Known as the “UAE Net Zero by 2050 Strategic Initiative”, the plan, expected to be updated at COP28, targets power, agriculture, infrastructure, and transportation.
The plan includes a commitment by the UAE to supply 25% of the world’s green hydrogen, establish the world’s largest carbon trading exchange in Abu Dhabi, and plant more than 100 million mangrove seedlings to restore ecosystems and sequester carbon.
It has also seen Dubai and Abu Dhabi beef up Green Building and Sustainability Standards, including Al Sa’fat (Dubai) and Estidama (Abu Dahabi) – both hybrids of Green Star, LEED and BREEAM, which emphasise operational energy over embodied carbon and water consumption.
Over the past decade alone, more than 45,000 projects covering more than 60 million square metres of commercial, industrial, and residential buildings and villas have been constructed to meet these standards.
Whilst new plan calls for more than 2000 buildings to be “retrofitted” to reduce operational emissions.
In the last two decades, Dubai, in particular, has been the subject of one of the world’s most extensive mass urbanisation projects, leading to a 2.6-fold increase in electricity consumption and a 2.9-fold increase in grid capacity in the years leading up to the plan.
However, with steel and concrete preferred by UAE developers over timber, officials are now grappling with a new challenge in their push to reduce emissions – the high embodied cost of steel and concrete, which now runs the risk of jeopardising their commitments.
According to the UN, concrete, steel, aluminium and glass – the four most popular construction materials used in Dubai-based developments are collectively responsible for 23% of global emissions, with the UN pushing for bio-based alternatives to replace materials.
This has led the University of Wollongong in Dubai to host events for UAE officials, developers and builders to seize the initiative and embrace mass timber as a new solution for greenfield construction.
However, the push for the Middle East to embrace mass timber construction systems has been several years in the making.
In October 2019, Michael Obermair, the CEO of the German engineering business Wolf System, claimed that breakthroughs in manufacturing and the push for the green economy meant that it was only a matter of time before “wooden skyscrapers” would take off in the UAE.

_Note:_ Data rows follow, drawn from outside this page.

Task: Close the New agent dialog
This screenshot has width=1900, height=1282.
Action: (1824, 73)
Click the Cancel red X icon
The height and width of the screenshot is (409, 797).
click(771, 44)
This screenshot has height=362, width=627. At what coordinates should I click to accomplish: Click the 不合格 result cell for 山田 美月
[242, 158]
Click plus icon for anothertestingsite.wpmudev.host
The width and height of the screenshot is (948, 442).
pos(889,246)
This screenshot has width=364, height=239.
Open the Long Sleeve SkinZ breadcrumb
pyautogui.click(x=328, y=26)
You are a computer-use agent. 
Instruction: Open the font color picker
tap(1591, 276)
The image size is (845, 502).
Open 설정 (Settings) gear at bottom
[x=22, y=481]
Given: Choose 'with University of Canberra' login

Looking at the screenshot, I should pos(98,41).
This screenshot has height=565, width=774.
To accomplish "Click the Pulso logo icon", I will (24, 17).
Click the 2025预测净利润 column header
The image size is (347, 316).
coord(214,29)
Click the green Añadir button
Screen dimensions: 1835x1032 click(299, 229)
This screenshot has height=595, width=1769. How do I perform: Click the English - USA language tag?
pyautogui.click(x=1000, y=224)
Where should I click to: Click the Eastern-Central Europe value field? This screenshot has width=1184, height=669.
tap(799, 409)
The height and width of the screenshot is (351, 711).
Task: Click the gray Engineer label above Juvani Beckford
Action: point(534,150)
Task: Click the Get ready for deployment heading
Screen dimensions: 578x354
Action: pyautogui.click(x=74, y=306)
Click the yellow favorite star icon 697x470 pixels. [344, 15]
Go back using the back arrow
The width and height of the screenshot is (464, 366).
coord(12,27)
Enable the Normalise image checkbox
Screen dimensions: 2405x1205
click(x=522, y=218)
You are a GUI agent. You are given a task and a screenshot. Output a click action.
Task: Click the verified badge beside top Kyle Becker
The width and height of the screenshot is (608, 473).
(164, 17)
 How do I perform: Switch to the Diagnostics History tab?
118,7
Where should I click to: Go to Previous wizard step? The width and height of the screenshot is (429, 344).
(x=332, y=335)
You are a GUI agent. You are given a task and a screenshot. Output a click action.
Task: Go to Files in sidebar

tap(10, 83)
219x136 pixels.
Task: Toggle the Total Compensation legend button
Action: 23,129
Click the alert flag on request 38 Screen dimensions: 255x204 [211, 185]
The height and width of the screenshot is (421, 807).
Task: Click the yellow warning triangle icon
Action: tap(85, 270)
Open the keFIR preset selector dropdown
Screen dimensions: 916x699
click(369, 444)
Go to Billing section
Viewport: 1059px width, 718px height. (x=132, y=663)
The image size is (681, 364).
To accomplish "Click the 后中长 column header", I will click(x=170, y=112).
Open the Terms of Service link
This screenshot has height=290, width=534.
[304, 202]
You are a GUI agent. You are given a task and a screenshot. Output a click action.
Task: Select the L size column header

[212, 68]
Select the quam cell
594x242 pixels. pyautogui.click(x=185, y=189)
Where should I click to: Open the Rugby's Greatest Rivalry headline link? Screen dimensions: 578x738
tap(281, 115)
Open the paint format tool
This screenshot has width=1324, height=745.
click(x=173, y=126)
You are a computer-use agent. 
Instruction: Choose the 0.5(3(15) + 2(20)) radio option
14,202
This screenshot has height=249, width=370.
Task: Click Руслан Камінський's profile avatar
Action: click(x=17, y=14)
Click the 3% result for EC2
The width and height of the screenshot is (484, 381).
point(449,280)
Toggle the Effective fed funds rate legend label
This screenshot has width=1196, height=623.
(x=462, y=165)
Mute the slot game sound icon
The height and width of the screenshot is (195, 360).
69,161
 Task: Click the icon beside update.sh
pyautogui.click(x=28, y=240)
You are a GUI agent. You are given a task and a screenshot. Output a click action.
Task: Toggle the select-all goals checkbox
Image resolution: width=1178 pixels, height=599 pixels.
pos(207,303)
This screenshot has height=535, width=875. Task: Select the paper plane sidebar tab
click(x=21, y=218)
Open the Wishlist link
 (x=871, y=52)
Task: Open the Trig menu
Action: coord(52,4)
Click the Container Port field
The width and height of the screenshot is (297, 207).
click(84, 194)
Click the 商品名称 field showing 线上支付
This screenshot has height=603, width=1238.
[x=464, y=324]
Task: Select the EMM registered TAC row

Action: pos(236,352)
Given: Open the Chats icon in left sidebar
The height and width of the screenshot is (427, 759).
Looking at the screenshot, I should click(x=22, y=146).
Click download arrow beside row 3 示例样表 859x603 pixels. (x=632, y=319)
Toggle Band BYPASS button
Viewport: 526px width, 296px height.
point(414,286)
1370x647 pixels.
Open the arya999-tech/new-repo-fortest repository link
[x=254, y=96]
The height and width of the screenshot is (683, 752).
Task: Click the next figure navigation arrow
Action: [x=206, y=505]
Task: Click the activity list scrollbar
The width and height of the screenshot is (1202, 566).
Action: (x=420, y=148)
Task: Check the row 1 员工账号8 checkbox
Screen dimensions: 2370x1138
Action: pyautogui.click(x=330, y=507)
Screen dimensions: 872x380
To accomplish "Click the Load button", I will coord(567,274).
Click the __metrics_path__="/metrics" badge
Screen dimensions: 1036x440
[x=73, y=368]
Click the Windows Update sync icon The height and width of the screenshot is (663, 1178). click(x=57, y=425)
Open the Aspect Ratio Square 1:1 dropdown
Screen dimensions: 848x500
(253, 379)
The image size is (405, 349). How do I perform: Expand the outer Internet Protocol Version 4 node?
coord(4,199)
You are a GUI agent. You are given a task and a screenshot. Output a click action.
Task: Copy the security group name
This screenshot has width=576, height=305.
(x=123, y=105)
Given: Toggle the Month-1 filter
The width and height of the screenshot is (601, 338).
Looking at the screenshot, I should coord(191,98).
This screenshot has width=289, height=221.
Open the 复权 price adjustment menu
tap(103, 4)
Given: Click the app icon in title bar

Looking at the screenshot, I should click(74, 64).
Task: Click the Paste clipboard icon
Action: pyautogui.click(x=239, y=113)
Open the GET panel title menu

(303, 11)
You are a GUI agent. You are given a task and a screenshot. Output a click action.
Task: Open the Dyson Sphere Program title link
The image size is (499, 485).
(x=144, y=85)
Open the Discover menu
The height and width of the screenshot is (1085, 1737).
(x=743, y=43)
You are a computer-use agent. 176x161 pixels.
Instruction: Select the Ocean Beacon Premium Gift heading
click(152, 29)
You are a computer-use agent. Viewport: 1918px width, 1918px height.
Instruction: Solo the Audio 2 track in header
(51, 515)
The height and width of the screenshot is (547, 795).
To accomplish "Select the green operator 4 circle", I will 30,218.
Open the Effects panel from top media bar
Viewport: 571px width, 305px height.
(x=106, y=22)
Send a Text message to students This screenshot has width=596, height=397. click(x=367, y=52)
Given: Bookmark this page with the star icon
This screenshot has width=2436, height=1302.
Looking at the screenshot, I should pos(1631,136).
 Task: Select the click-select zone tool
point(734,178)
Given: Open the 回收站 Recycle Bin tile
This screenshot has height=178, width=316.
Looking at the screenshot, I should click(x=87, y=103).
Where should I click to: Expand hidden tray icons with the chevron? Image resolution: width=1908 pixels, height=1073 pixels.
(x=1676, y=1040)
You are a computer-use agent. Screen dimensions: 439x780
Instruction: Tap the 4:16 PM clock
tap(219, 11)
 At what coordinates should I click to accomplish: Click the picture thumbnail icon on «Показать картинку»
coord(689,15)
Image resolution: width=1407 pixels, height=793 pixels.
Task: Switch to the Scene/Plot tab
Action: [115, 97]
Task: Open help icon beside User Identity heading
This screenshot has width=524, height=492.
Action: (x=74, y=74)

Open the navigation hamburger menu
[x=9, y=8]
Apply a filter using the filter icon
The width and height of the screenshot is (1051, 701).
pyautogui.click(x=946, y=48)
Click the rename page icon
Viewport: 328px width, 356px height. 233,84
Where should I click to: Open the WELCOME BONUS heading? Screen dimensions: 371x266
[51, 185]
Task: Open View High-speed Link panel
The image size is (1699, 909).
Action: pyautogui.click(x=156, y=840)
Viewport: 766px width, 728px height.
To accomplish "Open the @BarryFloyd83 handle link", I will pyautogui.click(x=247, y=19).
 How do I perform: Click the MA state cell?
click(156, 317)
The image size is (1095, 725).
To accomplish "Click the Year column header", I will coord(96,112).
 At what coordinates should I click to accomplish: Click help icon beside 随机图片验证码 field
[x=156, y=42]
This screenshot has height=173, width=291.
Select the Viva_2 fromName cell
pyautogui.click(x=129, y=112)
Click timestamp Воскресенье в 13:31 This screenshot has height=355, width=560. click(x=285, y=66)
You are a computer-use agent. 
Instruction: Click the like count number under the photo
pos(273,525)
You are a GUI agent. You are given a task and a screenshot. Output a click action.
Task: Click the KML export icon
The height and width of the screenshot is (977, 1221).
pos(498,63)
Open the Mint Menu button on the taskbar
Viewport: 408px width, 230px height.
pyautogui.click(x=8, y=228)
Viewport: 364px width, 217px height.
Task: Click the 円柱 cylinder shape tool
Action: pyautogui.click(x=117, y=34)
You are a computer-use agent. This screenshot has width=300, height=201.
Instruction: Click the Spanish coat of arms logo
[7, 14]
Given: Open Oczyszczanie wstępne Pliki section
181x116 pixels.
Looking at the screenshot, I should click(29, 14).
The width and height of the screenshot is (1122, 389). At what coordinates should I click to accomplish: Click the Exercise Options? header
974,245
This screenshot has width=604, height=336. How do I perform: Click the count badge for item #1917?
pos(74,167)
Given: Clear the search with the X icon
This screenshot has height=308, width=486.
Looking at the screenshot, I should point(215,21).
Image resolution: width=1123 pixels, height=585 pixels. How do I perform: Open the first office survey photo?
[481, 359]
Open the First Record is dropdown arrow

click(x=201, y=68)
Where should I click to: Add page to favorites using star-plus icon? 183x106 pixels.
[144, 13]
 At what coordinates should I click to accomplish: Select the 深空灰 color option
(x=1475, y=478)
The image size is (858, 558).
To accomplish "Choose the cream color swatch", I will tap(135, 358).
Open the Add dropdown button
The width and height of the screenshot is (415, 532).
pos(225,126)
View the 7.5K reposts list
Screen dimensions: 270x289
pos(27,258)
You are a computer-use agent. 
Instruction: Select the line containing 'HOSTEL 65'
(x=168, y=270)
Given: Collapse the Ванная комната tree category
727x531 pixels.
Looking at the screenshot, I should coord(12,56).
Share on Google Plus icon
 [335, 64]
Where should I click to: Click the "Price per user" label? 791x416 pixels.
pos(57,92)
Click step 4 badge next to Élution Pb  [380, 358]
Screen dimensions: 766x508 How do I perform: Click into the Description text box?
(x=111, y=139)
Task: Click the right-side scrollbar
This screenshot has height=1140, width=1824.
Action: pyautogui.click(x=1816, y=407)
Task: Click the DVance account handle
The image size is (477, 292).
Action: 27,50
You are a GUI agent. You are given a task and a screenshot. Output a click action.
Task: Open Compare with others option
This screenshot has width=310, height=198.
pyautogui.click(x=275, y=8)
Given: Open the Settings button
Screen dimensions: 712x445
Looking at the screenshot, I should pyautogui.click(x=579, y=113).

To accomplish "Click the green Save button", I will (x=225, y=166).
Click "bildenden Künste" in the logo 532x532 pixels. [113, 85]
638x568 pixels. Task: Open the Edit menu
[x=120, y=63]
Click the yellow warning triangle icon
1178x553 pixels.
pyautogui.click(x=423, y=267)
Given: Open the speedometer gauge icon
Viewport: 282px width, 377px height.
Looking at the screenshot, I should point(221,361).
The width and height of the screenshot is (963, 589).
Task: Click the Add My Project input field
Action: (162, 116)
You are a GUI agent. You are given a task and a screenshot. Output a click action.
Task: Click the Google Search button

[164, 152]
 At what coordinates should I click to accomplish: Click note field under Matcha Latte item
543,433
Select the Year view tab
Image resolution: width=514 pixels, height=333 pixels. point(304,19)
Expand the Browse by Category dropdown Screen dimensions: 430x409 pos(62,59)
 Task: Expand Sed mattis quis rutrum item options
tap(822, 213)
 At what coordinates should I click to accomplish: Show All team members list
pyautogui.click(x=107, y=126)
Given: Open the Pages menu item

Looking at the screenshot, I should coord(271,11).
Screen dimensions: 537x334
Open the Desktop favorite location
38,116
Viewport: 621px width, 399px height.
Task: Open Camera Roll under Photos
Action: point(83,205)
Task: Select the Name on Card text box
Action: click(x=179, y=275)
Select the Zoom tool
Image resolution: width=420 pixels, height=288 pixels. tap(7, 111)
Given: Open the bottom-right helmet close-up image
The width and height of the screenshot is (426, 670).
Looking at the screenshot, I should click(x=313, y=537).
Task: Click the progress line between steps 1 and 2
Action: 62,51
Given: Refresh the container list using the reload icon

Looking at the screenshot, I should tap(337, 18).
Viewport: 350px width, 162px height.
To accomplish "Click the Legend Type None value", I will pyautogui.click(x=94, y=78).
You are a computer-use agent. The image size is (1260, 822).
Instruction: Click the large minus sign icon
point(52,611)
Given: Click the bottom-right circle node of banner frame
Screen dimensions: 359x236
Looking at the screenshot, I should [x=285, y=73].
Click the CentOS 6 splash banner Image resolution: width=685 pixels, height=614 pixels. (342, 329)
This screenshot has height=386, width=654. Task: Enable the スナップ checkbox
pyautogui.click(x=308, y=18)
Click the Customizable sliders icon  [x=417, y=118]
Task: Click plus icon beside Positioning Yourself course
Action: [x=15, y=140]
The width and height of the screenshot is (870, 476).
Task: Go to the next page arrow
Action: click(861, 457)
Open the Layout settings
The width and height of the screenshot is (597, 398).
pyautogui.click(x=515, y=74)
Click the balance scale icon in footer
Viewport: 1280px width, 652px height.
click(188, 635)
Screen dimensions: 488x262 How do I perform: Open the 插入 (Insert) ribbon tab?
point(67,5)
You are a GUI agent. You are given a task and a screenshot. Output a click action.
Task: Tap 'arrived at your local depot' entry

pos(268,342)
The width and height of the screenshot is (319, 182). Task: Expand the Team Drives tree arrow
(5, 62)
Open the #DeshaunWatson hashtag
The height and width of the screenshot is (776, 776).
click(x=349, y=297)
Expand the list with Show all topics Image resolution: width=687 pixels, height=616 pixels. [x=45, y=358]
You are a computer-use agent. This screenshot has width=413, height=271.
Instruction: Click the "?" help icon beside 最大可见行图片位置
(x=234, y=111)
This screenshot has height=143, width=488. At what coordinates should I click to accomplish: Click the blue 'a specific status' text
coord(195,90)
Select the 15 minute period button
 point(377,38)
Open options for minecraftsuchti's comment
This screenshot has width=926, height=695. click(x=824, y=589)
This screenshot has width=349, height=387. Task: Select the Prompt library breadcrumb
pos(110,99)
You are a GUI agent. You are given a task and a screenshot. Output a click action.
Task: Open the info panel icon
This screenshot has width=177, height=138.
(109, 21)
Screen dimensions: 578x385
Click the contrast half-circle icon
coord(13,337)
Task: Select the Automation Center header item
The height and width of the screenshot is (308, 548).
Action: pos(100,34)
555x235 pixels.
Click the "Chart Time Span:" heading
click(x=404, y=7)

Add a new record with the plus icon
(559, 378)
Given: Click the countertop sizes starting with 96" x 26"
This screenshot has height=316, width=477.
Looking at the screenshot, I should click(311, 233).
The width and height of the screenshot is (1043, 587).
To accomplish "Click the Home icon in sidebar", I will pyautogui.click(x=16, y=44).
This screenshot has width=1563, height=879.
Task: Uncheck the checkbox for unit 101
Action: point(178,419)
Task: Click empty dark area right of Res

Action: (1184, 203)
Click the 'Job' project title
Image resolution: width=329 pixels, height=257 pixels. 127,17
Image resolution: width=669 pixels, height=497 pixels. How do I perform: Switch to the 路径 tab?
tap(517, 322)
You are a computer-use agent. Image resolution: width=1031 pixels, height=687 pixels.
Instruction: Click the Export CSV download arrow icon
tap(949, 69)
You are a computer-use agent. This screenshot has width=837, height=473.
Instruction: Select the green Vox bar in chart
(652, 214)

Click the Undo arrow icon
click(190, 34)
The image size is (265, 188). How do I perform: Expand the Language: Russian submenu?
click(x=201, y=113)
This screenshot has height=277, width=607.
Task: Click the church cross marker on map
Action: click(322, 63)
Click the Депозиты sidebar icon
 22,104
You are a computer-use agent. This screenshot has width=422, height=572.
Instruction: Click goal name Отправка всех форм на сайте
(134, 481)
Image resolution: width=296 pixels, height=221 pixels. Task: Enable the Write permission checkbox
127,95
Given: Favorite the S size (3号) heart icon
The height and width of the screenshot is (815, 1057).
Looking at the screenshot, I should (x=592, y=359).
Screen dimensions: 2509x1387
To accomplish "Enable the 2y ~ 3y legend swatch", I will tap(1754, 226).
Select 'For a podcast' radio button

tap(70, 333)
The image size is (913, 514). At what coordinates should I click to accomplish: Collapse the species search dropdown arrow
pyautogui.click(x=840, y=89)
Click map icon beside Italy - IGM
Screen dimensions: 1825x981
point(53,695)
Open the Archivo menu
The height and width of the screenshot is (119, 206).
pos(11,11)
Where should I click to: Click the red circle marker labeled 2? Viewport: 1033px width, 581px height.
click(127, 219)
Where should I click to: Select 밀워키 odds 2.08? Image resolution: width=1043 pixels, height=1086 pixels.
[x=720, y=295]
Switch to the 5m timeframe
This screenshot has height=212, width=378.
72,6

Wolf System is a family-run contractor and sustainable construction services provider with 3,000 staff worldwide – including in the UAE and the wider region.
“Around the world, especially in Canada, Austria, Australia and Japan, we have seen in the last few years more and more timber high-rise buildings,” he said.
“The tallest ones… result in constructions which were completed significantly quicker than a concrete building of the same height.”
“Following this worldwide trend and commitment [to] sustainability, I do see timber skyscrapers taking off in the Middle East.”
Perhaps Mr Obermair is correct, and the 140,000 square metre Urban Tech District, set to be the world’s largest net-zero tech precinct, can be constructed from mass timber, bamboo, recycled steel and concrete!